• [Stated goal 1]
Rewrite the Seamus Heaney profile from "Heaney's work often" to "shaped his family.", substituting "the Mossbawn homestead" for "Mossbawn farm".
• [Stated goal 2]
According to the Seamus Heaney profile, at what age did Heaney win a scholarship?
• [Stated goal 3]
Using the Seamus Heaney profile, state whether each statement agrees with it, answering yes or no and quoting the deciding words: (a) Heaney was the eldest of nine children. (b) Heaney studied at Queen's University in Dublin. (c) Heaney wrote his first collection during his time in Belfast.

• [Source excerpt]
········

A master poet and family man, a Nobel laureate and friend, a guest of royalty and farmer's son: Seamus Heaney had a life which was a smooth blend of the ordinary and extraordinary.

Reaching the headiest heights of literary genius, the ever-modest everyman insisted his poetry was just part of a chain.

"A written chain; we'll call it a human chain," he said when he gifted his manuscripts and notes to the National Library of Ireland.

Heaney's glistening career won him global recognition and a place among Ireland's literary heroes like WB Yeats, Samuel Beckett, James Joyce and George Bernard Shaw.

But talked about in the same company, the unassuming teacher from the 50-acre Mossbawn farm in Co Derry would liken himself to "a little foothill at the bottom of a mountain range".

Both a major talent and a decent, down-to-earth individual, the affable Heaney could smoothly move from dining with the political elite to playful weekends at his Dublin home with his grandchildren.

Born into a nation divided, some of his work was heavily influenced by The Troubles. Yet he never allowed his need to write about political violence to colour his patriotism.

He was unapologetically Irish and despite his love for rural south Derry, boglands and "the north", he spent much of his life living in Dublin.

Heaney's work often recalled the country backdrop of his youth.

He was the eldest of nine, born into a farming family, to an over-loquacious mother and a labouring father who barely spoke a peep.

At the age of 12, the young Heaney won a scholarship that saw him shake off his country-boy life and depart Mossbawn farm for good. He would describe this as a move from "the earth of farm labour to the heaven of education".

He attended St Columb's College, then a Catholic boarding school in the city of Derry, where his evolution as an academic, teacher and poet began.

In 1957 he made the move to Belfast where he studied at Queen's University. It was during his time in the city that he wrote his first collection, Death Of A Naturalist, in 1966.

The premiere poem was Digging in which he showed a sense of regret having left behind the farm life that shaped his family.

········

• [Data shown]

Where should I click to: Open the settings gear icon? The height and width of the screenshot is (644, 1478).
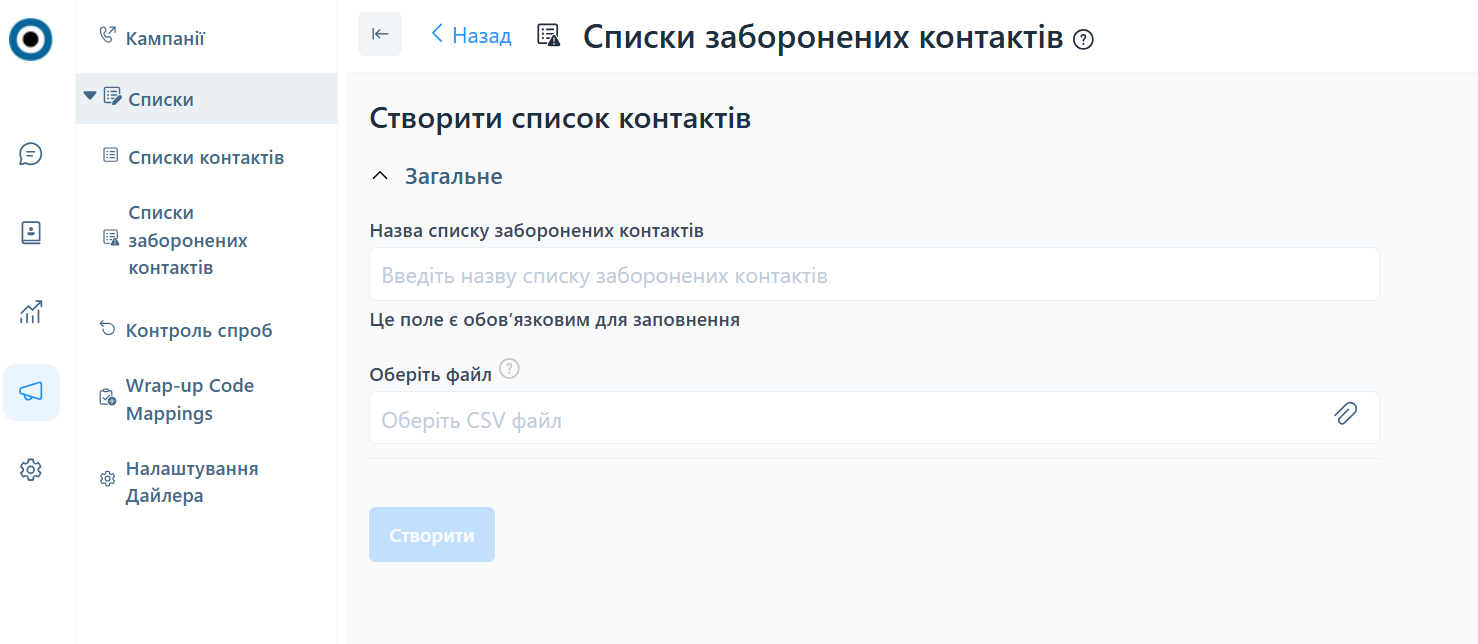[31, 469]
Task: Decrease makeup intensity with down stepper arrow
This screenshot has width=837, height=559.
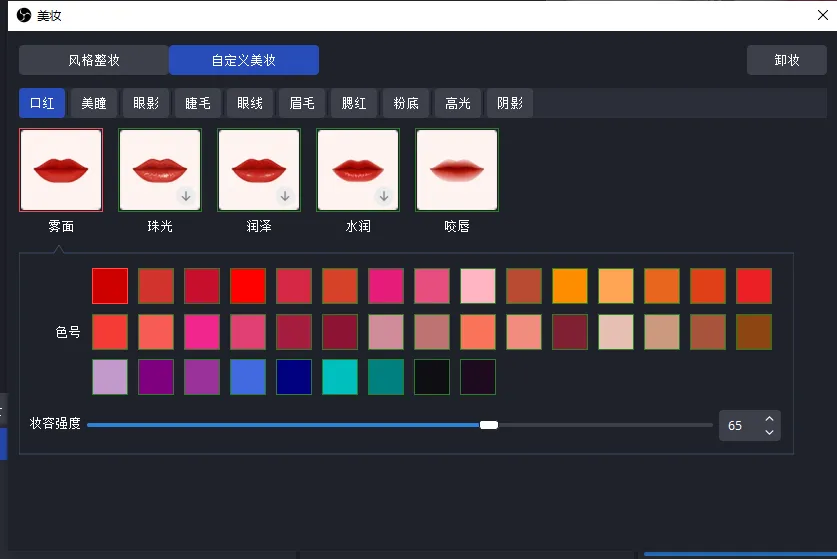Action: coord(769,432)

········

• [Worked solution 1]
Heaney's work often recalled the country backdrop of his youth.

He was the eldest of nine, born into a farming family, to an over-loquacious mother and a labouring father who barely spoke a peep.

At the age of 12, the young Heaney won a scholarship that saw him shake off his country-boy life and depart the Mossbawn homestead for good. He would describe this as a move from "the earth of farm labour to the heaven of education".

He attended St Columb's College, then a Catholic boarding school in the city of Derry, where his evolution as an academic, teacher and poet began.

In 1957 he made the move to Belfast where he studied at Queen's University. It was during his time in the city that he wrote his first collection, Death Of A Naturalist, in 1966.

The premiere poem was Digging in which he showed a sense of regret having left behind the farm life that shaped his family.

• [Worked solution 2]
At the age of 12.

• [Worked solution 3]
(a) Yes: "He was the eldest of nine"
(b) No: "In 1957 he made the move to Belfast where he studied at Queen's University."
(c) Yes: "It was during his time in the city that he wrote his first collection, Death Of A Naturalist, in 1966."